** Problem requirements **
Say how many lines below have "will" in them, giving the number alone.

Dataset entries
== Segment start ==

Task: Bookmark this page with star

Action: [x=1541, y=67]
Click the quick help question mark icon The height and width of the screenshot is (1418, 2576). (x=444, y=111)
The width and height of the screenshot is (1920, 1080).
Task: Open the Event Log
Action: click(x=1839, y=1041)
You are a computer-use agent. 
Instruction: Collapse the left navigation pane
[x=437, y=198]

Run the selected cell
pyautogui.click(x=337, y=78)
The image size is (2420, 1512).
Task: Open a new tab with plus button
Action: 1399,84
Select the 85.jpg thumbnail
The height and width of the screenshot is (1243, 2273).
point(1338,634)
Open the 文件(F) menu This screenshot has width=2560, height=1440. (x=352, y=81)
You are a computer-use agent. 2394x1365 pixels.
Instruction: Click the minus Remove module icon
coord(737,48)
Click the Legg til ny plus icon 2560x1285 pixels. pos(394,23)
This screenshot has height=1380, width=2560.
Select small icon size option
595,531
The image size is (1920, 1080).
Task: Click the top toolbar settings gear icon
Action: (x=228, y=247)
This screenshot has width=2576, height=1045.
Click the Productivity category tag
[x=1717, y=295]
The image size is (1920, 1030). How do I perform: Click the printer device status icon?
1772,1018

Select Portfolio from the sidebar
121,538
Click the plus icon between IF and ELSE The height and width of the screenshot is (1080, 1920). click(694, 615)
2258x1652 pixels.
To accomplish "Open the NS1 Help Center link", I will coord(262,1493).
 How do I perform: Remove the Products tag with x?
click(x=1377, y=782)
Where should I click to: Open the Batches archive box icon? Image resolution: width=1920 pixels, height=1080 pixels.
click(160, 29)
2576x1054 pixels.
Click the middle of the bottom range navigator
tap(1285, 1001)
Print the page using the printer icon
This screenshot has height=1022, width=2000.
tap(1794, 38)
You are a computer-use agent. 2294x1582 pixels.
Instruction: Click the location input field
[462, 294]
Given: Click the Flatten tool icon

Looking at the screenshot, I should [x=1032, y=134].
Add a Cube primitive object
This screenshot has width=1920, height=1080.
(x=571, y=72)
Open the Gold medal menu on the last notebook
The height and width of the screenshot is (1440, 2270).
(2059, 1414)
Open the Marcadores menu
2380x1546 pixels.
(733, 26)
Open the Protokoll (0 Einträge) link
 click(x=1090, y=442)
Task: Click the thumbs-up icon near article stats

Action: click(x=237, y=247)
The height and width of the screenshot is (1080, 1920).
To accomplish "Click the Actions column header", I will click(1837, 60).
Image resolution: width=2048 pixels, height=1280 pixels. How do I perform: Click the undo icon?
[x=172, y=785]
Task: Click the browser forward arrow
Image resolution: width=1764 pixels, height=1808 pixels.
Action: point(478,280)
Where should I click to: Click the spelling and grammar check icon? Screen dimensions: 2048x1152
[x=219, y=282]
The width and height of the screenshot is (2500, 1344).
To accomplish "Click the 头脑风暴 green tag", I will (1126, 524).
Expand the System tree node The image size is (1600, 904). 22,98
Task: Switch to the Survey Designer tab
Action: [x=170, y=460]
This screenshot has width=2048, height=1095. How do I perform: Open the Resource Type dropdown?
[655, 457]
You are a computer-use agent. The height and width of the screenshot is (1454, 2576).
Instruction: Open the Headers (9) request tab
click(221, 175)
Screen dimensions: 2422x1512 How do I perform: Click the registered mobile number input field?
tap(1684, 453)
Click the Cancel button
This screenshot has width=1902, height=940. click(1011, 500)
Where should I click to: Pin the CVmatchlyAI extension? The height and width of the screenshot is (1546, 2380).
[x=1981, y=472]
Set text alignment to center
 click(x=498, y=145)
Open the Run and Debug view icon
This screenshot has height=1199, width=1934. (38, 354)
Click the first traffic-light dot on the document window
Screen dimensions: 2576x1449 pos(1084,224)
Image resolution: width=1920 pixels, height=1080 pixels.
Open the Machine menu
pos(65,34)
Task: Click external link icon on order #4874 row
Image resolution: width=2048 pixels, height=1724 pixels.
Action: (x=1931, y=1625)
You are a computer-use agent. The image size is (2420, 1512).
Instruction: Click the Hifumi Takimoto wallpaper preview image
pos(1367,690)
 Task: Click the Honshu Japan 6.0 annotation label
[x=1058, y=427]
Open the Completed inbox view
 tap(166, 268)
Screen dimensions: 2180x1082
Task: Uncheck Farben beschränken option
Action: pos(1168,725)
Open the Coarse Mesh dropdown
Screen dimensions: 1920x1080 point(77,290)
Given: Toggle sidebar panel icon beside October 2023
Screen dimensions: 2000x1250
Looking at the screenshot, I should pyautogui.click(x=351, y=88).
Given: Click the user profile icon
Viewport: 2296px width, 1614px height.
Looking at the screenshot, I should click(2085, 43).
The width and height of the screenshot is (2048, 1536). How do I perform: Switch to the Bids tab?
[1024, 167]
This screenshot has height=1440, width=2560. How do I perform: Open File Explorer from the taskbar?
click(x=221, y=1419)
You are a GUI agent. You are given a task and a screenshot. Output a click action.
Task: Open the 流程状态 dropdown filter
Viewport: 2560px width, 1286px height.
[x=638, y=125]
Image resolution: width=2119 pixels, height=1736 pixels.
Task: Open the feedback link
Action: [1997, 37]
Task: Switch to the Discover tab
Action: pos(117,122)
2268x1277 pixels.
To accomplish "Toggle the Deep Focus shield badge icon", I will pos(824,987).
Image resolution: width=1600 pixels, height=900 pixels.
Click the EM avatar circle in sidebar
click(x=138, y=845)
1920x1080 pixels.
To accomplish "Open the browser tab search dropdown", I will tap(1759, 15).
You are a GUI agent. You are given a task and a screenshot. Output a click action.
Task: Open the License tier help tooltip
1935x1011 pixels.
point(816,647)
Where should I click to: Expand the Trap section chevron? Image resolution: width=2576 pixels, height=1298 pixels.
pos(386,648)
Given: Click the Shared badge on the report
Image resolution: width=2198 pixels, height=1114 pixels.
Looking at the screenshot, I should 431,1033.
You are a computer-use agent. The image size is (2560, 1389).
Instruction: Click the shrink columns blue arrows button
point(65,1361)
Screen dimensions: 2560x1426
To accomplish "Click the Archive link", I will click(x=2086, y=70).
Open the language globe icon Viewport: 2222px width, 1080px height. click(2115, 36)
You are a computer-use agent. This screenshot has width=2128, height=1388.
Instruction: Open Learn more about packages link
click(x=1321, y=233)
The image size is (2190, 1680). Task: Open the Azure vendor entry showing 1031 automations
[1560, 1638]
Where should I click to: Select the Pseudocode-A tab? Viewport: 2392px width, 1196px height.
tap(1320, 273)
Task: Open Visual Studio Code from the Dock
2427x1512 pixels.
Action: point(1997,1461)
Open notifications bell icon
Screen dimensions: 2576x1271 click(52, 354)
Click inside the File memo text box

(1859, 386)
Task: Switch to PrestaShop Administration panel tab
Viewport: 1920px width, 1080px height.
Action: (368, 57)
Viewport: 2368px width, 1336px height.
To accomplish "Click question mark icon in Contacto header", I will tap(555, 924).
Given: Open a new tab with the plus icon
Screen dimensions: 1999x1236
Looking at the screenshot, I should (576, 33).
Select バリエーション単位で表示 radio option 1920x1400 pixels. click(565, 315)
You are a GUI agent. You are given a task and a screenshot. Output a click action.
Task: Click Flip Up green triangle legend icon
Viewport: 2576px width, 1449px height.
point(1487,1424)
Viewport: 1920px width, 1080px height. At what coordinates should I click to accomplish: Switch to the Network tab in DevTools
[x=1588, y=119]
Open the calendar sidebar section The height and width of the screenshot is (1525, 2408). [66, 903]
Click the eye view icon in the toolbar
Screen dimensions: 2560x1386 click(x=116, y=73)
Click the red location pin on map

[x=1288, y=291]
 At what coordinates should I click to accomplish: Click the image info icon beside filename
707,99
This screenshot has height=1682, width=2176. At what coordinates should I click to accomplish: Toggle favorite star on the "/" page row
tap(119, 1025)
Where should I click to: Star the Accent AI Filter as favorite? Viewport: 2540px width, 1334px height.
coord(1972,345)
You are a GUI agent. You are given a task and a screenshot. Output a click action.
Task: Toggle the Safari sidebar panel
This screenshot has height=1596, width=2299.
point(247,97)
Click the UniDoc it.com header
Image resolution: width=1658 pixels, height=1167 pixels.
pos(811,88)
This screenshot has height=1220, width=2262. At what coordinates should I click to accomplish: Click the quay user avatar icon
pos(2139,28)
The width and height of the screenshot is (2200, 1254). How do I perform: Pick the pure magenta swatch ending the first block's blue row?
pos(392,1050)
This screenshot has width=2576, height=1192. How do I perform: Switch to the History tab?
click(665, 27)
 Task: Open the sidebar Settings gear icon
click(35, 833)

== Segment end ==

** Output of the exercise **
7